_To do:_ Only the first line of the listing and the lines after it, up to and including the one containing "This screenshot has width=1366, height=768.", should be retyped exactly.

_Study material:_
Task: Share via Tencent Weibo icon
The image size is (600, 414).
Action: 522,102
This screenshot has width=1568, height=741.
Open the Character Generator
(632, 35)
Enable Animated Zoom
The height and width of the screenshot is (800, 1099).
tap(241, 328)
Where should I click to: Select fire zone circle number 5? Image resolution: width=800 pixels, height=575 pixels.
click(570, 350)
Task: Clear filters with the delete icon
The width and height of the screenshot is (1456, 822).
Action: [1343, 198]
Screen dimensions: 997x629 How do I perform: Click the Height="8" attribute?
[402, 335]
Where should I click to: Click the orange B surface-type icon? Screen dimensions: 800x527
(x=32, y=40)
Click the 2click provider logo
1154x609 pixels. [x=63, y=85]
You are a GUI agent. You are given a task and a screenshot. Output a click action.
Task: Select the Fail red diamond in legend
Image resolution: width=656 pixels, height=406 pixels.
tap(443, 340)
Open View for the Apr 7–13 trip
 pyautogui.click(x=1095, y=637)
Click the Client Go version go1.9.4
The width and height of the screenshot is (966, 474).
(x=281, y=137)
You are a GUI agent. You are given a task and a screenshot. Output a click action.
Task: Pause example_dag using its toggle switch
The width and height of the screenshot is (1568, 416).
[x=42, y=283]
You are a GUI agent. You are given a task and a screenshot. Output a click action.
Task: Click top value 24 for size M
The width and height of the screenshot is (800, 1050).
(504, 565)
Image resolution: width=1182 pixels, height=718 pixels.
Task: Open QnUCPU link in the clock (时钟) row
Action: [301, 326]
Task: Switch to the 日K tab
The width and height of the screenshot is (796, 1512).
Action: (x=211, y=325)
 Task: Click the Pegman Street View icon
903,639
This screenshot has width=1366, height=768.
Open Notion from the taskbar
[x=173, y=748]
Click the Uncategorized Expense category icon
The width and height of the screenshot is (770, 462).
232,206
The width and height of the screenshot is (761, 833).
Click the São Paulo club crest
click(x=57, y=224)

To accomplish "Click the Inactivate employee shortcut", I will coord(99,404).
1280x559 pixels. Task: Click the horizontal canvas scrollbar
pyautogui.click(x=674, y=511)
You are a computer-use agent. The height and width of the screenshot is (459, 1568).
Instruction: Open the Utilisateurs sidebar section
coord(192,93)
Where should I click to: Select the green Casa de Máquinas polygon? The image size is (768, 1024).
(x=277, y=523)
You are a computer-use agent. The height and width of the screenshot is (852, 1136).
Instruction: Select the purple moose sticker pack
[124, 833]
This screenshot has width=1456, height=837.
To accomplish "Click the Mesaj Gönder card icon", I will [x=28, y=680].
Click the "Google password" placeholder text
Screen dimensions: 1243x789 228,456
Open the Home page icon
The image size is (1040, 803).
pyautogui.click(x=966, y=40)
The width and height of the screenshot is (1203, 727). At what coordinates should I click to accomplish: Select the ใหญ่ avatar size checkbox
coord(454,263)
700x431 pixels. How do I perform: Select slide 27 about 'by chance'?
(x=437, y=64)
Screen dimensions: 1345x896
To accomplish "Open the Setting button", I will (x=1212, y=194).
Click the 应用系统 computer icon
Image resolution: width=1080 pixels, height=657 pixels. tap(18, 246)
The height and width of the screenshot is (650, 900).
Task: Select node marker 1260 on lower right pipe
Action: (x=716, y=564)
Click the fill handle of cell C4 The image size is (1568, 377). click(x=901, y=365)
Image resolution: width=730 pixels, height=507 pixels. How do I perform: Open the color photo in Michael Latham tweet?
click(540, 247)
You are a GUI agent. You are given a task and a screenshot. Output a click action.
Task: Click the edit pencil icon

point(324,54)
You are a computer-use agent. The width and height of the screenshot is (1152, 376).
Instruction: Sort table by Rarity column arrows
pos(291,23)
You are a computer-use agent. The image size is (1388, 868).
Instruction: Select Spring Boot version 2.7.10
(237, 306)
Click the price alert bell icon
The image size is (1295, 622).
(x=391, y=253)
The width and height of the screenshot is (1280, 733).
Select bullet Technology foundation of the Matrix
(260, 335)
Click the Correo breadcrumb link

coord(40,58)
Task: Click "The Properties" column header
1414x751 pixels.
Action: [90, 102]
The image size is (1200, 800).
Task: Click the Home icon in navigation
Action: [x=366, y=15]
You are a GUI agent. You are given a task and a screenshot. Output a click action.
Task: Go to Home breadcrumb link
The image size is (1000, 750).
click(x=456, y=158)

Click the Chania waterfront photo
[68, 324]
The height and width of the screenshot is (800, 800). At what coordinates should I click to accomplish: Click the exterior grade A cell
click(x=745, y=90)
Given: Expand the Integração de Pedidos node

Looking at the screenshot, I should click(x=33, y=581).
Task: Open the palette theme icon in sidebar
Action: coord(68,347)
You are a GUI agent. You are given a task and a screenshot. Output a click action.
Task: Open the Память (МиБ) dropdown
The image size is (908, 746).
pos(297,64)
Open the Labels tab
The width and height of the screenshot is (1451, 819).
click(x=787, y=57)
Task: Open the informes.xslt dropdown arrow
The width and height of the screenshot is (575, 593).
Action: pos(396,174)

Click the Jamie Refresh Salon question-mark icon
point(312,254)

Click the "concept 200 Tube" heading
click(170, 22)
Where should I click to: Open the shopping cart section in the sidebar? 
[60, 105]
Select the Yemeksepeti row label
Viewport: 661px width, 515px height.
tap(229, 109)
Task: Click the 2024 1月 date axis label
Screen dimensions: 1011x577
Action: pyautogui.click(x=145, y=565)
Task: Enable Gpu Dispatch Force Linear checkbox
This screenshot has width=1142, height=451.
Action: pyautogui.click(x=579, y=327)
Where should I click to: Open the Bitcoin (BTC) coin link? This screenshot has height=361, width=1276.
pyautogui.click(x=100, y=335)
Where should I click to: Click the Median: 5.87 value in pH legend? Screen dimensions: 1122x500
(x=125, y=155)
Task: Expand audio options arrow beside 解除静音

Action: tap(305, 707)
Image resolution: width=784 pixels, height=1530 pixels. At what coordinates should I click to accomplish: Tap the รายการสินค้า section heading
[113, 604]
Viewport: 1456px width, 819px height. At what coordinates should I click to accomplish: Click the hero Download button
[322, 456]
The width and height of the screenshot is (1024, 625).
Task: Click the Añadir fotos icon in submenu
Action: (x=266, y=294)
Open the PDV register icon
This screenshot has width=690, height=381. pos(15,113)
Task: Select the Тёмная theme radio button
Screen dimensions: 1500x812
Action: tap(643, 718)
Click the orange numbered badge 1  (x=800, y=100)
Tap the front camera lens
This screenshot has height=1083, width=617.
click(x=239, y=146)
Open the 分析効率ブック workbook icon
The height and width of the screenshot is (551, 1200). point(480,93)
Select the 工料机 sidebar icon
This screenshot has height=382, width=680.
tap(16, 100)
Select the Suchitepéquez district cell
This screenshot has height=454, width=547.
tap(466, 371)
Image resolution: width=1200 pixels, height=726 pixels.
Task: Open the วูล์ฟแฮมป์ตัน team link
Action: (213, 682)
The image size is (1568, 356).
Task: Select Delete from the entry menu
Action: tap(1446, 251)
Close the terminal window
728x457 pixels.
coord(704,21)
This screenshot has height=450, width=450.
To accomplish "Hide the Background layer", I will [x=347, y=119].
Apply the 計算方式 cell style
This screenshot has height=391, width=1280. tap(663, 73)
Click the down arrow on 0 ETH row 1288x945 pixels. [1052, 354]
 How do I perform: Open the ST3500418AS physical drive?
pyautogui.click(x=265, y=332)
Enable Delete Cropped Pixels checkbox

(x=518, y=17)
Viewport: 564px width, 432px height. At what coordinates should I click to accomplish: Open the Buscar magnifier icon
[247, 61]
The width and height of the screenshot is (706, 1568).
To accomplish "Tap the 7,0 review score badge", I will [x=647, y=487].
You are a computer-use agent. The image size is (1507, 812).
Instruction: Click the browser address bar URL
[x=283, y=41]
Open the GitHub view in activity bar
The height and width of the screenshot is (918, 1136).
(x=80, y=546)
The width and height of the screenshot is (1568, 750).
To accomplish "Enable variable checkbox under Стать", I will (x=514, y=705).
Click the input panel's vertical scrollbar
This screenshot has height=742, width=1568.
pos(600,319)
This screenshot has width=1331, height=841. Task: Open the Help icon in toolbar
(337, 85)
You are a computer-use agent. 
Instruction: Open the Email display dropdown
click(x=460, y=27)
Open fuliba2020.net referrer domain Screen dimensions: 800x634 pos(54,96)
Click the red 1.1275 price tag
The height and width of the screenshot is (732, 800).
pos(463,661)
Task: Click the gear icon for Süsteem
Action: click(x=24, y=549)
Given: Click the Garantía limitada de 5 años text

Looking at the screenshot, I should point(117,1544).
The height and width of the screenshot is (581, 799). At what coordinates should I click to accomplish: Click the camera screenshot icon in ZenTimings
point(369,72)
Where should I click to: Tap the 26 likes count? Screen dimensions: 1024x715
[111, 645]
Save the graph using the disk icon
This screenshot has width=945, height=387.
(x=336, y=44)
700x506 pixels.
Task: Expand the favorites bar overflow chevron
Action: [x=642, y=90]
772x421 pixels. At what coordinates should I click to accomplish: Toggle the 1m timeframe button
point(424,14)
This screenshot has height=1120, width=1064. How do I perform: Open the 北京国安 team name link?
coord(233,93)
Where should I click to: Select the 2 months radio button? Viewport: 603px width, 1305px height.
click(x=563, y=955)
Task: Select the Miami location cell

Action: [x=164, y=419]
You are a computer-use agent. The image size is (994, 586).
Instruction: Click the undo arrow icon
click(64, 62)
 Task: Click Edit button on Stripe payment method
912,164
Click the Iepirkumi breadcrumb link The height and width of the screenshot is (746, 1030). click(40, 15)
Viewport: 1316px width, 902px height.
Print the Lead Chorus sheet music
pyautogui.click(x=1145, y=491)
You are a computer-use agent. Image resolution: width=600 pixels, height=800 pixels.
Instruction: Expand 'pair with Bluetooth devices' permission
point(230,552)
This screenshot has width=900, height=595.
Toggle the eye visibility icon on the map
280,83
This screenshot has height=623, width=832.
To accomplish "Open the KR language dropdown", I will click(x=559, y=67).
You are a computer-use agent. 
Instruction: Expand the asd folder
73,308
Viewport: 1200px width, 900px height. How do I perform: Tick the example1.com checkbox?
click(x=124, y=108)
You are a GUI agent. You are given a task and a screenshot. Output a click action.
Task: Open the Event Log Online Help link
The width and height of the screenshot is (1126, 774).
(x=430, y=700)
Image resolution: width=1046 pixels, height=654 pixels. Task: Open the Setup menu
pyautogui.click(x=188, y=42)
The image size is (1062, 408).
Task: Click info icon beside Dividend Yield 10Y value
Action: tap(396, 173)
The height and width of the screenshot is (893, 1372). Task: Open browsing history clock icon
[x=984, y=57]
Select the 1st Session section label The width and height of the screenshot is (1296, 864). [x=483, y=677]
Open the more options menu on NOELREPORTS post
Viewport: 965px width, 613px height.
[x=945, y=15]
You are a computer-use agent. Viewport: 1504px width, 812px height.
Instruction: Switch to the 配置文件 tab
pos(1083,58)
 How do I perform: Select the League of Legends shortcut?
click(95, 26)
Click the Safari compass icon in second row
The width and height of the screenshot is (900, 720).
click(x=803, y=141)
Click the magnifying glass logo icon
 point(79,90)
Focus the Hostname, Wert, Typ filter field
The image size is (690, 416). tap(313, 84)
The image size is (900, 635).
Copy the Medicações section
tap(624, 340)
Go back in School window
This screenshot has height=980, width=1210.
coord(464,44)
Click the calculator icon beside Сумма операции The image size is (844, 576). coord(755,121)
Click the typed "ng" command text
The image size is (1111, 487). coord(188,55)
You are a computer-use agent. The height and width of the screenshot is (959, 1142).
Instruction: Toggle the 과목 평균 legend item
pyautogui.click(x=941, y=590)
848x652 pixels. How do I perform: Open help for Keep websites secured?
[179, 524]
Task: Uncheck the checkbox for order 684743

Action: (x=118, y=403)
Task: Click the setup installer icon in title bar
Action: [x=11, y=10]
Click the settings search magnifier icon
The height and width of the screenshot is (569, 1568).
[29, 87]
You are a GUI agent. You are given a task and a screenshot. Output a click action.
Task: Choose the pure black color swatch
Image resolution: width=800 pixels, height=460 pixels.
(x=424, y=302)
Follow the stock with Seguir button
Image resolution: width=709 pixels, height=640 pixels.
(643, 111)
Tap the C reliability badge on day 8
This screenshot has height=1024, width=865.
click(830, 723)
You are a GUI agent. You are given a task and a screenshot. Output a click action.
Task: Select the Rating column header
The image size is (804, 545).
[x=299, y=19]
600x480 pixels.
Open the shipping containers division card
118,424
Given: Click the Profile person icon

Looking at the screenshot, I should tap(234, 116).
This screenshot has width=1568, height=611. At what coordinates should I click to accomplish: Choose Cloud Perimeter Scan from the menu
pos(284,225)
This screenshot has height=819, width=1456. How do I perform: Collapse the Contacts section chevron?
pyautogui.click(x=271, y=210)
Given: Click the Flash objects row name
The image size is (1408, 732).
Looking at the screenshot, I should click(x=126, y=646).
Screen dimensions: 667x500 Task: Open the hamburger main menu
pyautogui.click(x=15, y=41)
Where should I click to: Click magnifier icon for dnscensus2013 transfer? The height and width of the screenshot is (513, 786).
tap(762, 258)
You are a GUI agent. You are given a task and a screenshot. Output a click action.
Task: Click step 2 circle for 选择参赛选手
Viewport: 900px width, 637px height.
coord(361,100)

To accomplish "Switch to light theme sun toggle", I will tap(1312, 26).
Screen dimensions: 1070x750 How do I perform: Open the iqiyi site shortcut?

_Written response:_
Task: Share via Tencent Weibo icon
The image size is (600, 414).
Action: 522,102
This screenshot has width=1568, height=741.
Open the Character Generator
(632, 35)
Enable Animated Zoom
The height and width of the screenshot is (800, 1099).
tap(241, 328)
Where should I click to: Select fire zone circle number 5? Image resolution: width=800 pixels, height=575 pixels.
click(570, 350)
Task: Clear filters with the delete icon
The width and height of the screenshot is (1456, 822).
Action: [1343, 198]
Screen dimensions: 997x629 How do I perform: Click the Height="8" attribute?
[402, 335]
Where should I click to: Click the orange B surface-type icon? Screen dimensions: 800x527
(x=32, y=40)
Click the 2click provider logo
1154x609 pixels. [x=63, y=85]
You are a GUI agent. You are given a task and a screenshot. Output a click action.
Task: Select the Fail red diamond in legend
Image resolution: width=656 pixels, height=406 pixels.
tap(443, 340)
Open View for the Apr 7–13 trip
 pyautogui.click(x=1095, y=637)
Click the Client Go version go1.9.4
The width and height of the screenshot is (966, 474).
(x=281, y=137)
You are a GUI agent. You are given a task and a screenshot. Output a click action.
Task: Pause example_dag using its toggle switch
The width and height of the screenshot is (1568, 416).
[x=42, y=283]
You are a GUI agent. You are given a task and a screenshot. Output a click action.
Task: Click top value 24 for size M
The width and height of the screenshot is (800, 1050).
(504, 565)
Image resolution: width=1182 pixels, height=718 pixels.
Task: Open QnUCPU link in the clock (时钟) row
Action: [301, 326]
Task: Switch to the 日K tab
The width and height of the screenshot is (796, 1512).
Action: (x=211, y=325)
 Task: Click the Pegman Street View icon
903,639
This screenshot has width=1366, height=768.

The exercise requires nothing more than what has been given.